Days of our connected lives

Last week I wrote on Twitter that forums and social media hurt my optimism in the future of mankind. I wrote this after wasting time reading a couple flame wars on forums and after seeing a bunch of ignorant comments on Twitter and Facebook.
Since then, things have not improved. Even in my small ‘twittersphere’ (both my followers and following list are under 150), there has been too much drama lately. To call us a bunch of high-schoolers would be an insult to adolescents world wide. There is a reason why cocktail parties end after a couple hours. Social media and internet don’t have that luxury. We’re all still around after getting drunk and too familiar with each other, and that’s when the gloves come off.
The accessibility and diversity of our online social circle provides great opportunities, but with that comes great responsibility. Which, apparently, is tough to uphold 24/7. I’m not writing this from an ivory tower, I’m just as guilty as the next guy.

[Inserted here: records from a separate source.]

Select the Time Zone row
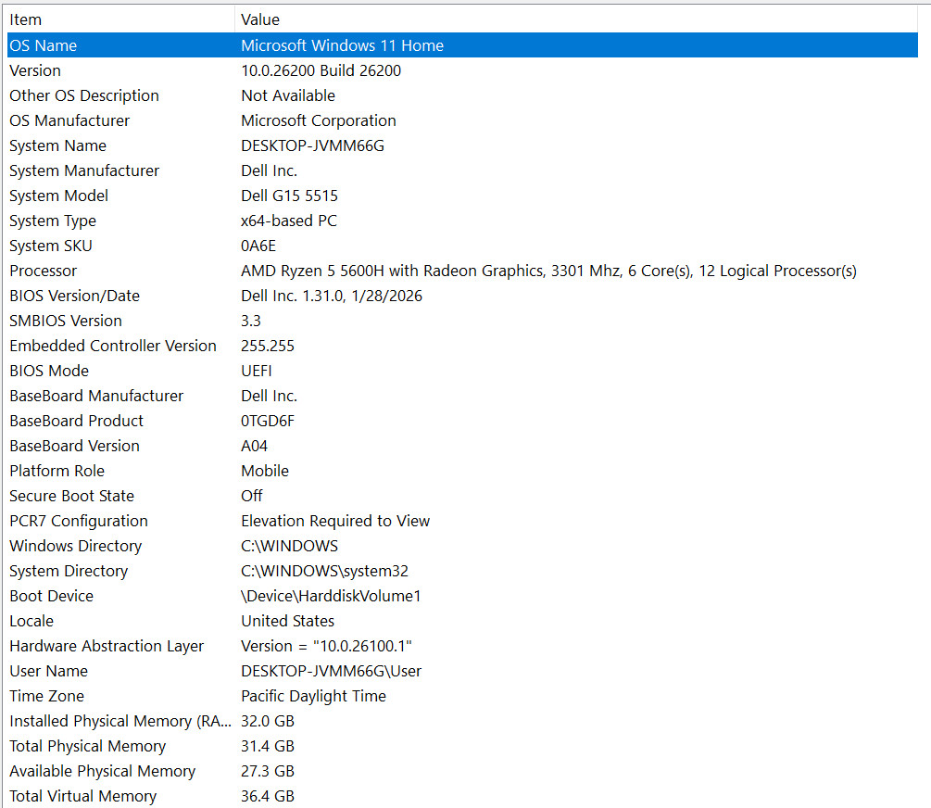Viewport: 931px width, 808px height. coord(462,696)
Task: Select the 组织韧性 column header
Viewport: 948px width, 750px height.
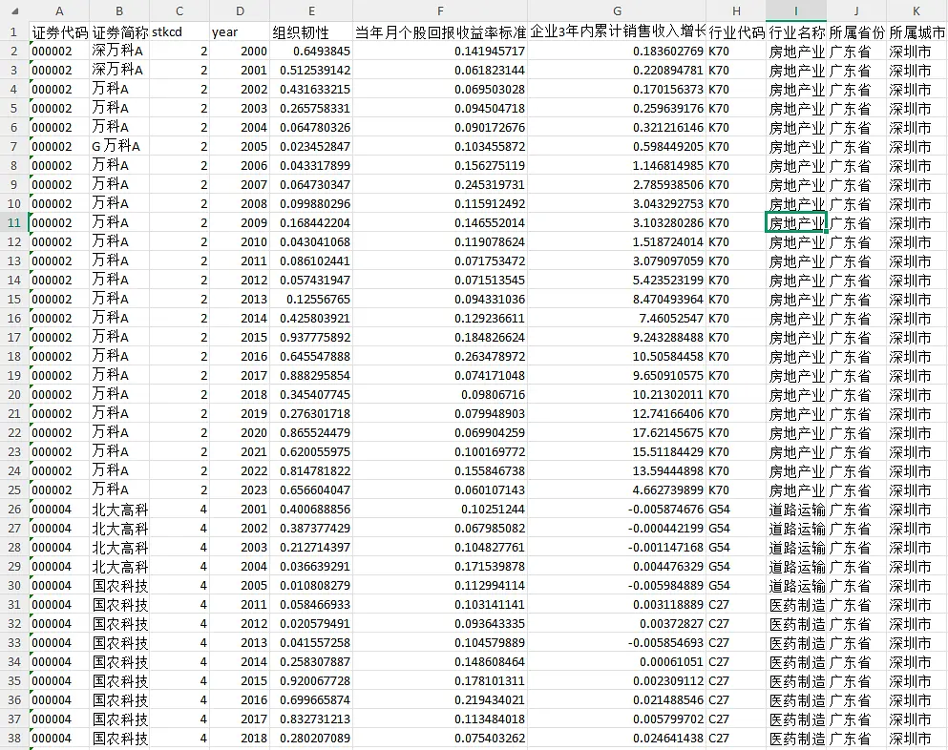Action: click(x=309, y=10)
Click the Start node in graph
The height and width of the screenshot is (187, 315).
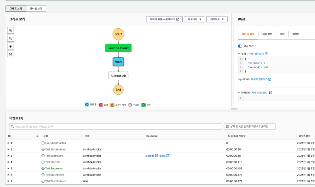(118, 34)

Global and immediate connectivity has enabled great things, from revolutions to people just socializing with peers that live halfway around the globe. It also allows us to pick fights with strangers, spew ignorant BS and turn fiction into fact through the power of repetition. Maybe there should be an international day of on-line restraint? I guess that would just mean turning our devices off for a while. After all is said and done, were all individuals and it’s tough to be empathetic when others don’t share our beliefs. Especially in 140 characters.